The Panic in Needle Park – Blu-Ray Review

The Panic in Needle Park is a remarkable film in so many ways. It’s a document of the moment when Heroin spread from the Jazz clubs to the city, drugs were always there but it wasn’t till the counter-culture revolution of the ’60s when they became widespread. The spread of Heroin in New York was mostly in the African-American community of Harlem which may have been started by the CIA to control that community. Needle Park is Sherman Square which for a while was the only place in New York where you could get your fix outside of Harlem.

The film also the birth of Al Pacino as a leading man to be reckoned who had of course been on stage throughout the ’60s but only had one small role in Me, Natalie before he got the lead in The Panic in Needle Park. It’s sometimes considered his on-screen debut because Me, Natalie is a long forgotten film.
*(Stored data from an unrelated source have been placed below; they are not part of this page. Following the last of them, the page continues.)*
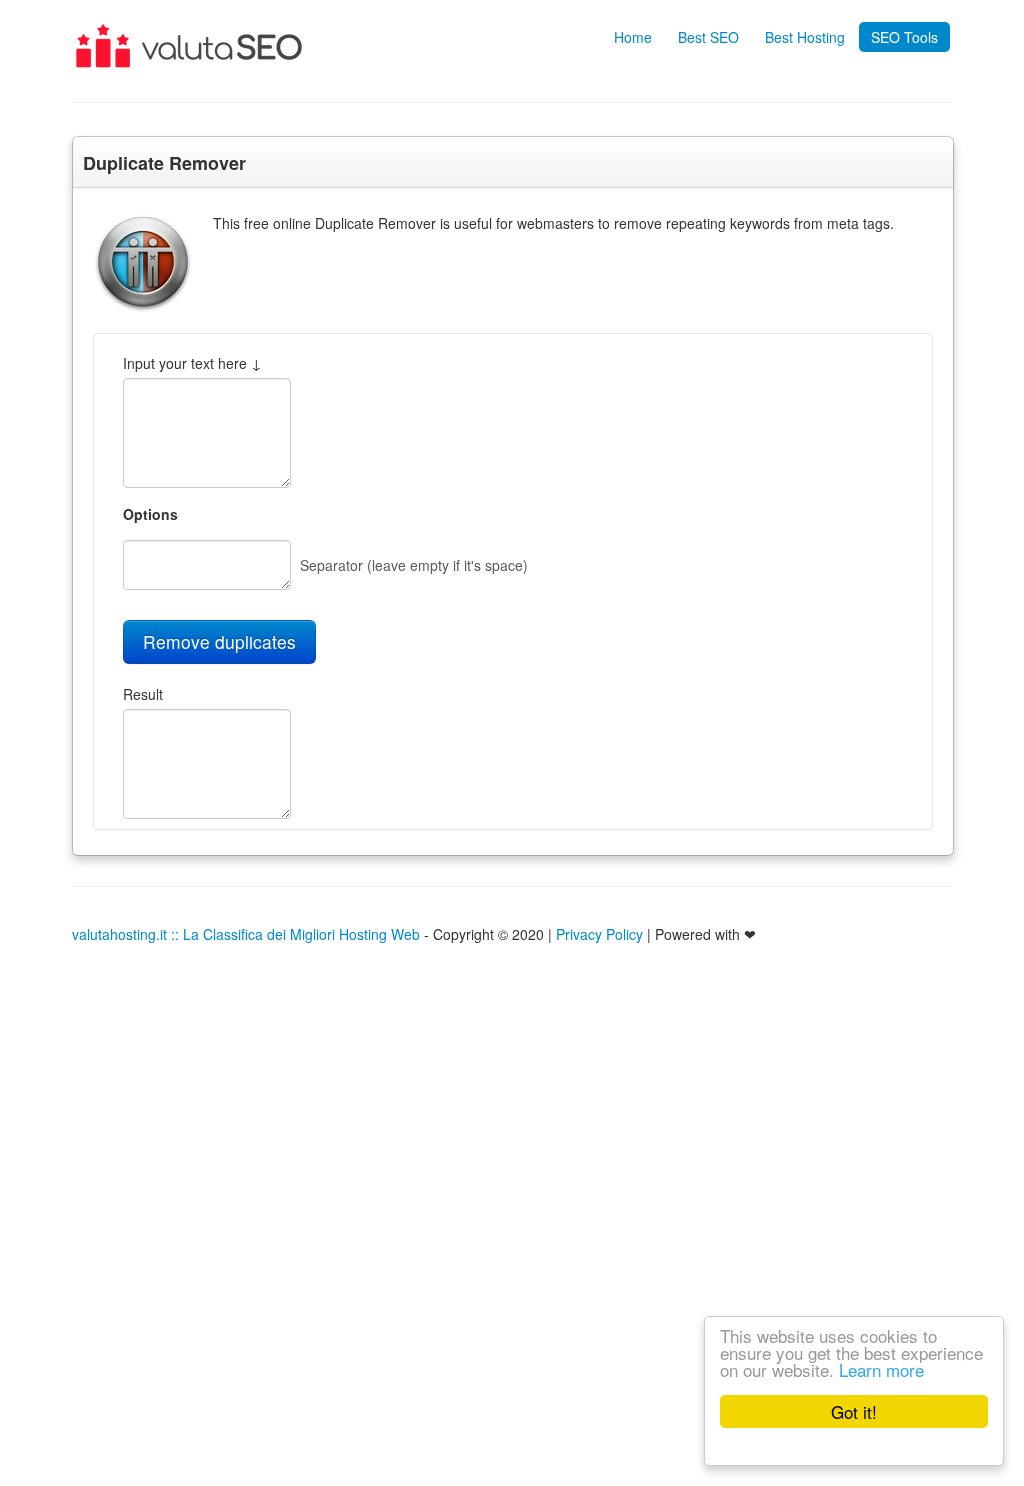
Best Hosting (805, 37)
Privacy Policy (599, 934)
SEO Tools (904, 37)
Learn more (881, 1369)
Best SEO (708, 37)
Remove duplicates (219, 641)
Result (143, 694)
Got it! (854, 1411)
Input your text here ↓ (192, 363)
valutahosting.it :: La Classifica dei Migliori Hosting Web (246, 934)
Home (633, 37)
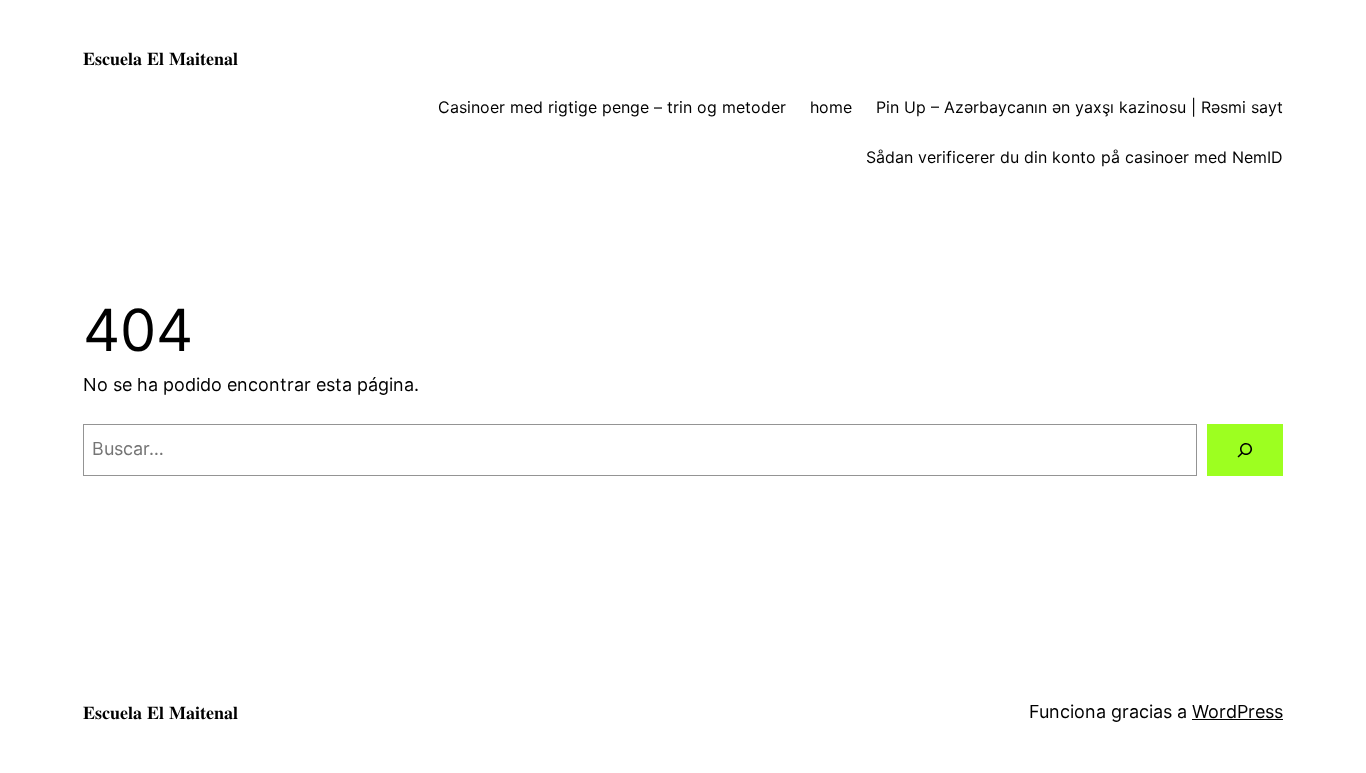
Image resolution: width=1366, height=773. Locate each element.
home (831, 107)
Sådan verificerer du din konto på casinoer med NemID (1074, 157)
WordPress (1237, 711)
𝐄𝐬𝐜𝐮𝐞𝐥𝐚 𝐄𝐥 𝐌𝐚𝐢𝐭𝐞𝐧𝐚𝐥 (160, 58)
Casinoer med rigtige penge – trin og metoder (612, 107)
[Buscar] (1245, 450)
He plays the two-bit hustler and junkie Bobby who falls in love with this middle class gal Helen (Kitty Winn) and then documents their descent into heroin addiction in an almost photojournalistic fashion.

The director was the all but forgotten director Jerry Schatzberg who himself was a photojournalist in the ’60s and was a major part of New Hollywood movement of the ’70s. He shot everyone from Bob Dylan, Andy Warhol, Edie Sedgwick during this time. He also starting playing around with film and eventually made his debut film Puzzle of a Downfall Child which was a bit hit in France but remains hard to find in the UK and US. He initially turned down Needle Park but when Pacino was interested he latched on onto the project.

Schatzberg was helped enormously by a sparse but elegantly written script by Joan Didion which she co-wrote with her husband John Gregory Dunne. The film is equally sparse with the cinematography which was all shot on location which is the only way you could make this film. It even does something only a handful of films have ever done (including “silent films”) by having absolutely no music of any kind for the entire film. The lack of music makes the plight of Bobby and Helen even more gruelling and powerful.

Overall The Panic in Needle Park remains one of the finest films to come out of the New Hollywood boom of the ’70s but despite being known as Pacino’s “first film” it’s fallen out of favour. Schatzberg’s follow-up was the equally excellent Scarecrow, which starred Pacino again alongside Gene Hackman and both actors play off each other in glorious fashion. The Panic in Needle Park remains one of the most powerful statements on drug addiction ever on-screen without any form of romanticism some films on the subject have like Sid & Nancy. It also has the most heartbreaking scene involving a dog ever commited to celluoid.

Signal One’s disc is as excellent as you come to expect from them. The bulk of the features are various interviews with Schatzberg talking about his background in photography, his first film, The Panic in Needle Park, his relationship with Pacino amongst many other things. The interviews total well over 80 minutes and if that wasn’t enough he also got a commentary on selected scenes for 22 minutes. It’s rounded off with a short interview Joan Didion on the screenplay and the theatrical trailer.